It had been quite some years since I last looked at the options for PDF generation in PHP, so when I needed to add PDF support to Brandfeed I did a bit of research. I ended up on this Stackoverflow thread which overall seems to recommend TCPDF with some fairly strong supporters for other libraries, including mPDF.
I wasn’t looking forward to trying them all out to decide which library to use, but as it turns out I didn’t have to. When I discovered wkhtmltopdf, my decision was made. (I know that sounds like a cheesy marketing testimonial, bear with me)
I only needed to convert HTML documents to PDF. i.e. I didn’t need to programmatically draw vectors, or anything like that. That’s a pretty important prerequisite. When you consider how good HTML and CSS are for laying out a document, it makes you wonder why you’d do it any other way. The catch is that your PDF generator needs to render your HTML as well as a browser does.
wkhtmltopdf is built on WebKit which means it does exactly that – it renders the PDF as well as a browser, because it basically is a browser. It even runs the JavaScript. The fact that other libraries have their own [possibly bespoke] rendering engines with huge limitations seems pretty crazy once you’ve seen wkhtmltopdf in action.
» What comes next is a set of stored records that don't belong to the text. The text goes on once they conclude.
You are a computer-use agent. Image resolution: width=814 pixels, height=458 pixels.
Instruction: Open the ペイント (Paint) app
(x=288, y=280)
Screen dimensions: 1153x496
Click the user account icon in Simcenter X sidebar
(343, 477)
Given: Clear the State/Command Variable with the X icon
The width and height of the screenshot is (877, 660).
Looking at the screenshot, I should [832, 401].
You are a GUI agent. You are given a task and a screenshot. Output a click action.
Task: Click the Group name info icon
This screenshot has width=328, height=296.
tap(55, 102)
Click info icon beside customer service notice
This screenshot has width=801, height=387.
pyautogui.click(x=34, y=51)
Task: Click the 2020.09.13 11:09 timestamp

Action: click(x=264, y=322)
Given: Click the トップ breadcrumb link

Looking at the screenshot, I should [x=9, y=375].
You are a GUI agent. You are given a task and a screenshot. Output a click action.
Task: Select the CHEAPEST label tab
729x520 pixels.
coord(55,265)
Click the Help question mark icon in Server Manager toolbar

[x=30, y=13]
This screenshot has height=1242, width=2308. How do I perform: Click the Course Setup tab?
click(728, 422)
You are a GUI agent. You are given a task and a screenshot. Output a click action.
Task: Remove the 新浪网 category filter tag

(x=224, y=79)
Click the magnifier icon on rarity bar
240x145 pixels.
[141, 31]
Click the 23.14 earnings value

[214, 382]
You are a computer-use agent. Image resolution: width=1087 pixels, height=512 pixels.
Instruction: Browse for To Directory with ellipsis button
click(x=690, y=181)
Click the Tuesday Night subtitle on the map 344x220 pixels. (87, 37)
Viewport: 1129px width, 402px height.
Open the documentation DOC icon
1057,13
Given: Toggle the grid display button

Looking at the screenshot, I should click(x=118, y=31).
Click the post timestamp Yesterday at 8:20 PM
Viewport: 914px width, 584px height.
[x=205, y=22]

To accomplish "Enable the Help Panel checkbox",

Anyway, I thought I’d share a few things that I encountered while getting this integrated to my PHP application.
PHP Bindings
Despite my initial excitement upon discovering php-wkhtmltox (PHP extension for wkhtmltopdf and wkhtmltoimage), I ended up not using this extension. My main reasons were as follows:
- Rather opaque configuration options
- Clumsy when using with stdin and stdout
I decided to execute the wkhtmltopdf binary via the shell and use PHPs procopen and related functions to pipe in my HTML and grab my PDF without faffing around with temporary files. I’m unsure of the comparative overheads in using the shell versus using a PHP extension, but it works very well regardless.
Compiling from source
Don’t.
I’m not an expert sysadmin but I’ve compiled plenty of software on the Linux and Mac command lines and this did not go well. It requires first compiling the open source version of Quicktime, which is almost 1GB of source code and was building for over an hour before I hit Ctrl-C on my Mac. It failed first time on my Linux machines… basically I gave up.
Static binaries are available for both Linux and Mac, and they worked fine for me. I recommend saving yourself the pain and just using them, even if they’re not available for the latest version of wkhtmltopdf. (The Mac binary is a couple of versions old).
Fonts
On my Linux servers, after installing a whole bunch of X11 stuff I probably didn’t need and definitely didn’t understand, I discovered via the comments here that I needed to install the urw-fonts package. If you don’t have the fonts installed correctly you get black squares instead of glyphs.
JavaScript errors
wkhtmltopdf is WebKit, which means it executes JavaScript too. I was using the same HTML template to render PDFs as our ‘print’ page. This page calls window.print()
to invoke the printer dialogue. As it turns out (and it took me some head-scratching) wkhtmlpdf dies when you call this function, and it does so without any decent explanation of the error.
Rather than muck around with my PHP template, I just passed --disable-javascript
to wkhtmltopdf, and everything was fine.